Have we seen L2 regularization before?#

  • Ridge: Linear Regression with L2 regularization

class sklearn.linear_model.Ridge(alpha=1.0, fit_intercept=True, normalize=False, copy_X=True, max_iter=None, tol=0.001, solver=’auto’, random_state=None)

Linear least squares with l2 regularization. Minimizes the objective function: ||y - Xw||^2_2 + alpha * ||w||^2_2 This model solves a regression model where the loss function is the linear least squares function and regularization is given by the l2-norm. Also known as Ridge Regression or Tikhonov regularization.

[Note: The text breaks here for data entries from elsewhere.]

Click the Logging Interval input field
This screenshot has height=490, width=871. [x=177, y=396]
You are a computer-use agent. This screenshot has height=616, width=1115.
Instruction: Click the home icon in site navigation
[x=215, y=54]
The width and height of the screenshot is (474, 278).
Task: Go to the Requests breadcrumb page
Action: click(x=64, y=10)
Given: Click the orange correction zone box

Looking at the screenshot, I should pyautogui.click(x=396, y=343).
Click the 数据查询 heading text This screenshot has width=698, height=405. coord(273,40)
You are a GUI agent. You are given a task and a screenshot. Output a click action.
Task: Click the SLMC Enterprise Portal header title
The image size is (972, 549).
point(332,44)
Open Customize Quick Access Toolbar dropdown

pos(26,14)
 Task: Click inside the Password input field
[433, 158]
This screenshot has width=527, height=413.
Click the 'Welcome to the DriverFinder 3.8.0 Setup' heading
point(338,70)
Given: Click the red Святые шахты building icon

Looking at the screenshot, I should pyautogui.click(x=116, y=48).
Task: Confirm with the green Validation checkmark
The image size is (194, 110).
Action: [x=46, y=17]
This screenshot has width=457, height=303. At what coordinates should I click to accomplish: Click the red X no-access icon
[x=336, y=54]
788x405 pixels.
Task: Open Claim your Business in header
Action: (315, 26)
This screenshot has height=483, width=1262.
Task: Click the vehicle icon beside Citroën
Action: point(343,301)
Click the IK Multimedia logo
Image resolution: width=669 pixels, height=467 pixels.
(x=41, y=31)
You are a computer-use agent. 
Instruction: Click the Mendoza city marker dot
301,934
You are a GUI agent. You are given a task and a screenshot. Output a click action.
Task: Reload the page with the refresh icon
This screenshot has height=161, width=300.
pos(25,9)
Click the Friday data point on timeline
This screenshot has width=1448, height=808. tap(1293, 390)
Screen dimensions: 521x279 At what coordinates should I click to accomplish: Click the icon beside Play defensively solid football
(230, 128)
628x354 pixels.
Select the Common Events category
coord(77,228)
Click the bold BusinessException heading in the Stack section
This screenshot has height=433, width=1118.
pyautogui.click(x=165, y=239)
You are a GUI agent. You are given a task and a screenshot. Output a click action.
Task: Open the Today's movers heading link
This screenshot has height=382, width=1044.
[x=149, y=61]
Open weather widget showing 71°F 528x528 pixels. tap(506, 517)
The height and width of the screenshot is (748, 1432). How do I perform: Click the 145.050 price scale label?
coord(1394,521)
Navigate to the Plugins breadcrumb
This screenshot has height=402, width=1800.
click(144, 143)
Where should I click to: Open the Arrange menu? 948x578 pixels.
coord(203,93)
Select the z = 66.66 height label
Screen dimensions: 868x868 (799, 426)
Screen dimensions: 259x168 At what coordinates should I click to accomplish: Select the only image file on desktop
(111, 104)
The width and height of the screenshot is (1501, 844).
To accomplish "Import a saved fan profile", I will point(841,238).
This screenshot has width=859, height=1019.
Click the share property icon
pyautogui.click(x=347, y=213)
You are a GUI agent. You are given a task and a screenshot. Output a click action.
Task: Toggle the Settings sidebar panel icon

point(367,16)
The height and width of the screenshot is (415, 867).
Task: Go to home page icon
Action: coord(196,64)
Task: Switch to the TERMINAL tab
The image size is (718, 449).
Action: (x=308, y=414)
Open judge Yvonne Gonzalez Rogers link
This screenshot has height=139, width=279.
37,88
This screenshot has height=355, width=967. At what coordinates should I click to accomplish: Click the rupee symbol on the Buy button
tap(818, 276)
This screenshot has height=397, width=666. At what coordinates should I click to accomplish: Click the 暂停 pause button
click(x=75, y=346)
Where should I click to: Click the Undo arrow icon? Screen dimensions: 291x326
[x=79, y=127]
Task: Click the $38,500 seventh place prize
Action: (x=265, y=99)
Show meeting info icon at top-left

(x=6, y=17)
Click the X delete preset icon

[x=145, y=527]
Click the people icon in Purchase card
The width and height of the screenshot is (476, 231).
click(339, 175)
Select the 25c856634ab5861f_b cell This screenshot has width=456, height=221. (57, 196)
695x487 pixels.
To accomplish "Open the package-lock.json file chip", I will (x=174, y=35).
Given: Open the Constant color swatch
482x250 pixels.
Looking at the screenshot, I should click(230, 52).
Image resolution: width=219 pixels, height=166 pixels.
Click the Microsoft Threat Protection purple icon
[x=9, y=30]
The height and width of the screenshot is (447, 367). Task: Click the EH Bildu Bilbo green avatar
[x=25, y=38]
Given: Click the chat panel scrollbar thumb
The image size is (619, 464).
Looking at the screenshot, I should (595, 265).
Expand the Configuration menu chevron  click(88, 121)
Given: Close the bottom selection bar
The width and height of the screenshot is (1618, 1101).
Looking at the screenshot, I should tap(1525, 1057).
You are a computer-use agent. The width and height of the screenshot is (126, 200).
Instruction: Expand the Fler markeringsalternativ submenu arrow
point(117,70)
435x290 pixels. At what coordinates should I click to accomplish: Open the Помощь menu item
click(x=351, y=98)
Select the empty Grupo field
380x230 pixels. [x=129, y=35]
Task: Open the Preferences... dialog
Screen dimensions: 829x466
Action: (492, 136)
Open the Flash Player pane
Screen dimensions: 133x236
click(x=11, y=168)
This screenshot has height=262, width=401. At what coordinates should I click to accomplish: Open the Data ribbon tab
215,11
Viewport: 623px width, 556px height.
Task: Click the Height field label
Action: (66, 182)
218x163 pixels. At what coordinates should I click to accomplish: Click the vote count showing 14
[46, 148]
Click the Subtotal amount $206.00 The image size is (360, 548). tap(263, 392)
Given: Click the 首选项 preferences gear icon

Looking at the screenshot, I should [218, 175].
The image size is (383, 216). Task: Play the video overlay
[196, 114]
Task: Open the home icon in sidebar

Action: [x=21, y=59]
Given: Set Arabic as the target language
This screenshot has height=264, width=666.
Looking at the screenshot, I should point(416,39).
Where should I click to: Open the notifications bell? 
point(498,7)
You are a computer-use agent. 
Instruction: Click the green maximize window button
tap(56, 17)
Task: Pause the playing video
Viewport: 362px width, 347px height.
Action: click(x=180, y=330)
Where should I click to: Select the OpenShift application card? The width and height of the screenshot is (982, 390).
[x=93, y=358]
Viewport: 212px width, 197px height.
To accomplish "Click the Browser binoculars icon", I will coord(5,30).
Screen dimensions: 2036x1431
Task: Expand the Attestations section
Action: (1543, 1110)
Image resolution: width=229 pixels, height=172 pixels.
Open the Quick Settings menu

  • Uses the hyperparameter \(\alpha\) for regularization strength instead of \(\lambda\); larger value of \(\alpha\) means more regularization. $\(f(w) = \lVert Xw - y\rVert_2^2 + \alpha \lVert w\rVert_2^2\)$

class sklearn.linear_model.LogisticRegression(penalty=’l2’, *, dual=False, tol=0.0001, C=1.0, fit_intercept=True, intercept_scaling=1, class_weight=None, random_state=None, solver=’lbfgs’, max_iter=100, multi_class=’auto’, verbose=0, warm_start=False, n_jobs=None, l1_ratio=None)

  • C: default=1.0 Inverse of regularization strength; must be a positive float. Like in support vector machines, smaller values specify stronger regularization.





Summary: What did we learn today?#

  • Loss functions (high level)

    • OLS vs absolute loss

    • 0/1 loss

    • Exponential loss

    • Hinge loss

    • Logistic loss

  • Adding complexity penalties to the loss function

    • L0 penalty

    • Introduction to L2 regularization

  • Coming up

    • More on L2 regularization

    • L1 regularization





❓❓ Questions for you#

Exercise 5.1 L0 and L2-regularization#

Select all the statements below which are True.

  • (A) In the equation below of L0-regularization, smaller value for \(\lVert w\rVert_0\) means we discard most of the features. $\( f(w) = \lVert{Xw -y}\rVert^2 + \lambda \lVert w\rVert_0\)$

  • (B) In the above equation, larger \(\lambda\) means aggressively changing many weights to zero.

V’s answers: A, B,

Exercise 5.2#

Imagine that you fit Ridge twice with different values of \(\alpha\), \(\alpha = 0\) and \(\alpha=10\). You are given the weights learned from two different models below. Without knowing which weights came from which model, you can guess that \(w^1\) probably corresponds to \(\alpha = 10\) and \(w^2\) probably corresponds to \(\alpha = 0\).

\[\begin{split}w^1 = \begin{bmatrix} 32.43\\23.14\\16.4\end{bmatrix} \text{ and }w^2 = \begin{bmatrix} 2.03\\1.2\\0.4\end{bmatrix}\end{split}\]

V’s answers: False. Bigger alpha means the weights should be smaller.